Bob Shaw. Light of Other Days.

A veritable classic, in which a couple happen upon a small rural farm in Scotland selling ‘slow glass’. The glass, through which light takes a long time to travel, is highly sought after for decorative purposes. Through the windows of the cottage on the farm a blissful domestic scene is enacted.

Robin S. Scott. Who needs insurance?

A combat pilot finds himself alive after a bombing mission, against the odds. But it turns out that it was not just Lady Luck smiling on him, but there had been some other intervention. Years later another incident occurs. Who is looking after him, and why? The answer lies in the future.

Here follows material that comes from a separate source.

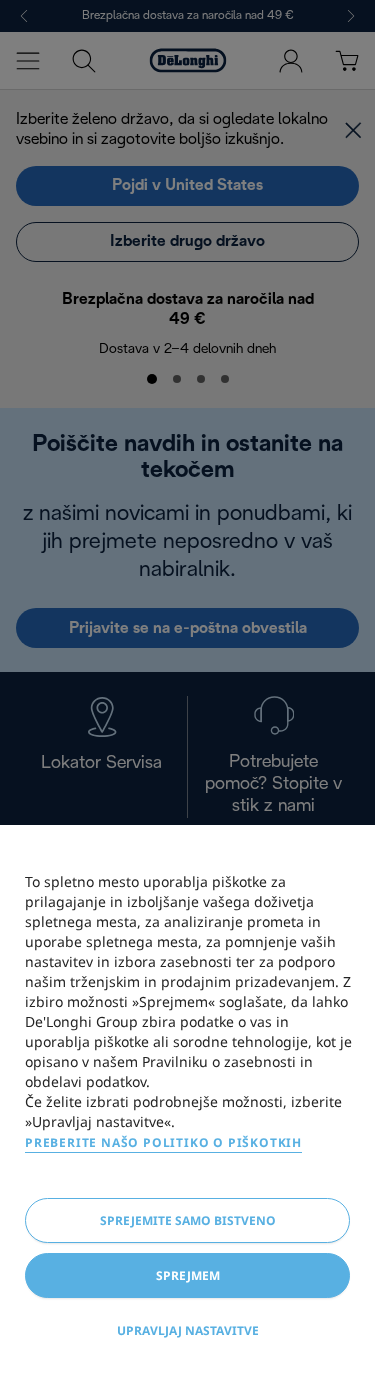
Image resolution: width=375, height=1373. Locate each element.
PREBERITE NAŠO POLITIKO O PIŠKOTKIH (163, 1142)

R.A. Lafferty. Among the Hairy Earthmen.

One of the pleasures of reading volumes such as this, many years after their publication, is for introduction to stories such as “..although a newcomer to science fiction, (Lafferty) has developed a unique understanding of his craft..” The introduction also points out that the author’s preferred title for the story is ‘A Pride of Children’ which is far more in keeping with this elegant story. Far future children sojourn to historical Earth for their afternoon play. The play is that of Gods, and they wreak death and destruction upon the planet.

Jack Vance. The Last Castle.

(Nebula Award, Best Novella, 1966.) Another well-written story. Earth is populated by elegant gentle-persons, living in castles, with alien Meks attending to their needs, and other aliens, Phanes, their playthings. The refined humans, themselves returned from galactic travels, find it unsufferably rude when the Meks revolt, and attack the castles. Most would rather die than debase themselves by fighting. But a minority still have it within them to make a stand, and, with assistance from other humans who live outside the castles, and another bird-like race in their employ, turn the tables on the Meks. Vance paints a vivid picture.

Frederik Pohl. Day Million.

A short short story, describing far far future romance, love, and life that is one the one hand quite far from human, but on the other, still recognisably human.

Sonya Dorman. When I Was Miss Dow.

Another strange future, in which aliens intfiltrate into human bodies, although they find the two-lobed brain difficult to worth with. One alien comes close to a human, and struggles to retain her identity.

Gordon R. Dickson. Call Him Lord.

(Nebula Award, Best Novelette, 1966.) Well crafted fantasy tale. A Prince, destined to be Emperor, is sent to Earth by his father. Kyle Arnam is given the task of escorting the Prince through the rolling hills and countryside of Earth. The Prince finds the people of Earth, who retain many of the old ways of doing things, an anachronism, and the visit a chore. But the visit turns to be a dramatic one.

George Henry Smith. In the Imagicon.

Virtual Reality proves an escape for Dandor from a real life which… (ah, that would be telling).

Philip K. Dick. We Can Remember It For You Wholesale.

It proves difficult to read without imagining Arnold Schwarzenegger in the lead role in the film Total Recall. In the short story Douglas Quail lives a humdrum life, yearning to visit the planet Mars. He finally yields, and visits Rekal Inc., and a very subtle onion-skin is peeled. What is reality? And what is not? And is what is revealed at the end real? Or not? Excellent.

Brian W. Aldiss. Man In His Time.

Erudite, proto ‘New Wave’ SF from the British Grandmaster of SF. Jack Westermark returns from Mars, sole survivor from the crash landing. But he is exactly 3.3077 minutes ahead of the rest of the planet, casting him adrift from his wife, family and future.


Eleven uniformly excellent stories, covering most topics you might expect to see : time travel, far future, virtual reality, New Wave, and fantasy. What is perhaps of note is the lack of ‘hard SF’, and the extent to which so many of the stories are fundamentally about humanity, about people. There are few stories that would not sit well in a current issue of Asimovs, F&SF, Interzone or the like. Don’t take my word for it, get a copy from your local second-hand bookshop or online.